There has been no criticism of these measures, virtually no protest, and certainly no disagreement. The state is flexing
its muscles, and the critics are on holiday. The fear factory has become a factory of acceptance.
Papers sport resounding measures of support; everyone, it seems, wants a hand in perpetuating the national security
state against threats of inflated potency. Never mind their inchoate nature. Members of the business community were
reported in the Australian Financial Review as approving of “subtle” barriers – architectural or natural – that would speckle the city landscape.
For Ken Morrison, chief of Property Council of Australia, intelligence, security and police forces might well be
shouldered with the primary responsibility in terms of anti-terrorist measures, but “there is a lot that owners can do.”

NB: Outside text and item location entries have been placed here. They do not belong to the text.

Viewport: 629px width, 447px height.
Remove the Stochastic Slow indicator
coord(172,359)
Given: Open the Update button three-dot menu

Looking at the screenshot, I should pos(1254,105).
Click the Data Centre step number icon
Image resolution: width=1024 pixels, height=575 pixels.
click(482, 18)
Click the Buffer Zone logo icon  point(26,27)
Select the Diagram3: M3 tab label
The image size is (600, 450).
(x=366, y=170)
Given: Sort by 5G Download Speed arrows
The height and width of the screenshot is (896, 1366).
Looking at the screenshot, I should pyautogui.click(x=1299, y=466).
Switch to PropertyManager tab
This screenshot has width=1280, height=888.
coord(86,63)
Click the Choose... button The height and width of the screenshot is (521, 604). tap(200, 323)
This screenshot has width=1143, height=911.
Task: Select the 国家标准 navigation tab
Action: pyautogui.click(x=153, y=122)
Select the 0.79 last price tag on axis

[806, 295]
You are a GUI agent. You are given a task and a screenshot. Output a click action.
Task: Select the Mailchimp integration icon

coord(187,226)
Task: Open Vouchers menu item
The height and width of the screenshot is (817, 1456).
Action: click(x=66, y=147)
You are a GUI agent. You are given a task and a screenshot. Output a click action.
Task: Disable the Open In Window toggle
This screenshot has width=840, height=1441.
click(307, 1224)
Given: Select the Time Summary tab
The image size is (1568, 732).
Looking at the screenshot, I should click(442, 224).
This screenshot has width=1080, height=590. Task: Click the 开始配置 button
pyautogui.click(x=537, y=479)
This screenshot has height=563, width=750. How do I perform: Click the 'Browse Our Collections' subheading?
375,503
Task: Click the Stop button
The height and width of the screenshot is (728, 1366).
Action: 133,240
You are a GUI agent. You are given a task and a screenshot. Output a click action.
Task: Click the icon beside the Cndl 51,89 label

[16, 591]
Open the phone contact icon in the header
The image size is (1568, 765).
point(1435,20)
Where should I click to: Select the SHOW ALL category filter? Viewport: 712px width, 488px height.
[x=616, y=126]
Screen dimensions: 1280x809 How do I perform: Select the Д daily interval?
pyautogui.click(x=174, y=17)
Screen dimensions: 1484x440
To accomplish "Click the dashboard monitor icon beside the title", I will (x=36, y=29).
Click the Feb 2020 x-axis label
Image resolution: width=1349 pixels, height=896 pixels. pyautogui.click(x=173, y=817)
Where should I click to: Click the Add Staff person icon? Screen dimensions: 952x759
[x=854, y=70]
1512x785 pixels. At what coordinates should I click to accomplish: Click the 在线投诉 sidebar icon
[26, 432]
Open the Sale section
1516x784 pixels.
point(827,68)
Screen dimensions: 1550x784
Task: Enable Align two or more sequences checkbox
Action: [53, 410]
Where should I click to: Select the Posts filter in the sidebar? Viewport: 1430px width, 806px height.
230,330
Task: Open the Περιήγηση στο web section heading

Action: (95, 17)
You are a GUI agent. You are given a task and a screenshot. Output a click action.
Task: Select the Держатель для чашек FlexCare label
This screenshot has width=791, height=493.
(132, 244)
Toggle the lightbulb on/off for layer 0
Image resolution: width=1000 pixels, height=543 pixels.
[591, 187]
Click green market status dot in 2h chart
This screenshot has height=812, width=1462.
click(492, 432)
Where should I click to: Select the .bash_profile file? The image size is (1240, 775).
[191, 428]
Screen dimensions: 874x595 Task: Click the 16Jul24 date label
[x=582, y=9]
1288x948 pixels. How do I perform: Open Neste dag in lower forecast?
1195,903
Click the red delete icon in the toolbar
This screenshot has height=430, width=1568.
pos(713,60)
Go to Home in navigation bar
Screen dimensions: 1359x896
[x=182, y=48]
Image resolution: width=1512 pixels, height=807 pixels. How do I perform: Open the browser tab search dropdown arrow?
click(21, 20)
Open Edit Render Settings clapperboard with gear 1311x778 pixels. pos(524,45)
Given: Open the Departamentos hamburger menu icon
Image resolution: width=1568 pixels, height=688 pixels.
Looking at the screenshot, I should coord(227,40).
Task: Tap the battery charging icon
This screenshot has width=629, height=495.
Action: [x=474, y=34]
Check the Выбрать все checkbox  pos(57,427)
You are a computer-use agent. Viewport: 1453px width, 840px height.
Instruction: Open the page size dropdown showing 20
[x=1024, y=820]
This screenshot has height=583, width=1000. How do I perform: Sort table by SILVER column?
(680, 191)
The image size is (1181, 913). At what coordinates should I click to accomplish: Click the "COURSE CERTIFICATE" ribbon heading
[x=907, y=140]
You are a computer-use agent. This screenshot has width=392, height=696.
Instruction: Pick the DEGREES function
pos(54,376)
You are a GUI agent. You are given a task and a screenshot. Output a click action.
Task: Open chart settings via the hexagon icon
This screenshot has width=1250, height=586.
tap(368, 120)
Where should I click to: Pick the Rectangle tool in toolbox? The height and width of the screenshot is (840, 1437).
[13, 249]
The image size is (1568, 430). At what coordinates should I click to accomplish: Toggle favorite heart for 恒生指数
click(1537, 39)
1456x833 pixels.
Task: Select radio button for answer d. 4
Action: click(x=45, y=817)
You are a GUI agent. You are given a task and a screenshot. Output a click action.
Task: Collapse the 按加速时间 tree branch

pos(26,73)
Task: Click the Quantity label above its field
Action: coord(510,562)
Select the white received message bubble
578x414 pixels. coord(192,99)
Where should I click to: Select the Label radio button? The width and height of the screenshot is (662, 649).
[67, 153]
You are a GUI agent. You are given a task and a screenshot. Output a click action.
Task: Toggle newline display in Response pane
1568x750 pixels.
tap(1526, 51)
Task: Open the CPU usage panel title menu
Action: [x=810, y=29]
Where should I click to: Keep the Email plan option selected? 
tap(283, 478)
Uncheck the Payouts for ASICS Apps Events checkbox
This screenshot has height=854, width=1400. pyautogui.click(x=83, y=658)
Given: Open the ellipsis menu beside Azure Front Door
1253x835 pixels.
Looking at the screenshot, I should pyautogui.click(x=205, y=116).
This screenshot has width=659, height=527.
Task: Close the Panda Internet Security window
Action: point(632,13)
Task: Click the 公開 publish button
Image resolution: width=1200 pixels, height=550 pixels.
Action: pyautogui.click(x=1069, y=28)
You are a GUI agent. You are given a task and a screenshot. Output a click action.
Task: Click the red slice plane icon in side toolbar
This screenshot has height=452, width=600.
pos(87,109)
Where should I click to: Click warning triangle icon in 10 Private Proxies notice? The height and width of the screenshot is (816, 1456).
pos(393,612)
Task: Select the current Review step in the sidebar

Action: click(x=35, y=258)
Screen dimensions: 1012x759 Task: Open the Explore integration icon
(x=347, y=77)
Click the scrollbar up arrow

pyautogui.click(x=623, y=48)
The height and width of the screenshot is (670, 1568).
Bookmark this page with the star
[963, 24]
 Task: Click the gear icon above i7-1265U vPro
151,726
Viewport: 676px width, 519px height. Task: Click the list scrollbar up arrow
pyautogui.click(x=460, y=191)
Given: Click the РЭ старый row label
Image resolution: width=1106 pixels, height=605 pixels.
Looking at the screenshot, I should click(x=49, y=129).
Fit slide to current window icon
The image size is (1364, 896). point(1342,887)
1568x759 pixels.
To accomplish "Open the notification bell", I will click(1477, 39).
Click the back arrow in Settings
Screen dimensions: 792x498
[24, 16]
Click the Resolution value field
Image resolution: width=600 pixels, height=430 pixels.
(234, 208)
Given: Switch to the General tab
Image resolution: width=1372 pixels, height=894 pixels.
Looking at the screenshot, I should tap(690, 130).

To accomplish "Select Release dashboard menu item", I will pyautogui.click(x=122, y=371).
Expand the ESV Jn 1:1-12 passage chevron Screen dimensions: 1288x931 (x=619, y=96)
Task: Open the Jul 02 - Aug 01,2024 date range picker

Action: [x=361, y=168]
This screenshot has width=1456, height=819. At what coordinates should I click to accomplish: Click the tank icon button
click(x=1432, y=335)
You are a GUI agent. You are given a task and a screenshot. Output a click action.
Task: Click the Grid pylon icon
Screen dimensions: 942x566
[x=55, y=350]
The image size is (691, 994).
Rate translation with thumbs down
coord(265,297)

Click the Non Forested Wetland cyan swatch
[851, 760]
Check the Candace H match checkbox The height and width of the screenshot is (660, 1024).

Peter Allen of the Shopping Centre Council of Australia was also willing to add a supporting voice to the latest
anti-terror strategy. Those involved in the shopping centre industry were keen to work together with “relevant security
agencies”.
So, no demurrals, minimal scepticism and a conspicuous lack of comment about the drumming nature behind this latest
anti-terrorism response. The sheer school-boy eagerness in wishing to be relevant in a world of cruel and sudden
killings, in wanting to fear, is gratingly apparent. “Our agencies,” stated Turnbull before the gathered journalists,
“are the best in the world.” Such comments are only ever made to render smaller threats significant, the lesser enemy
rigorously dangerous.
But what is even more troubling – far more than this urchin enthusiasm – is the sense of permanent emergency, its
normalised footing. As the “threat is constantly evolving”, it follows that Australian authorities must make sure that
they, too, “are constantly improving and updating the measures we have to keep Australians safe.” This will mean more
obstacles: more barriers; more bollards and, of course, more surveillance.
Dr. Binoy Kampmark was a Commonwealth Scholar at Selwyn College, Cambridge. He lectures at RMIT University, Melbourne.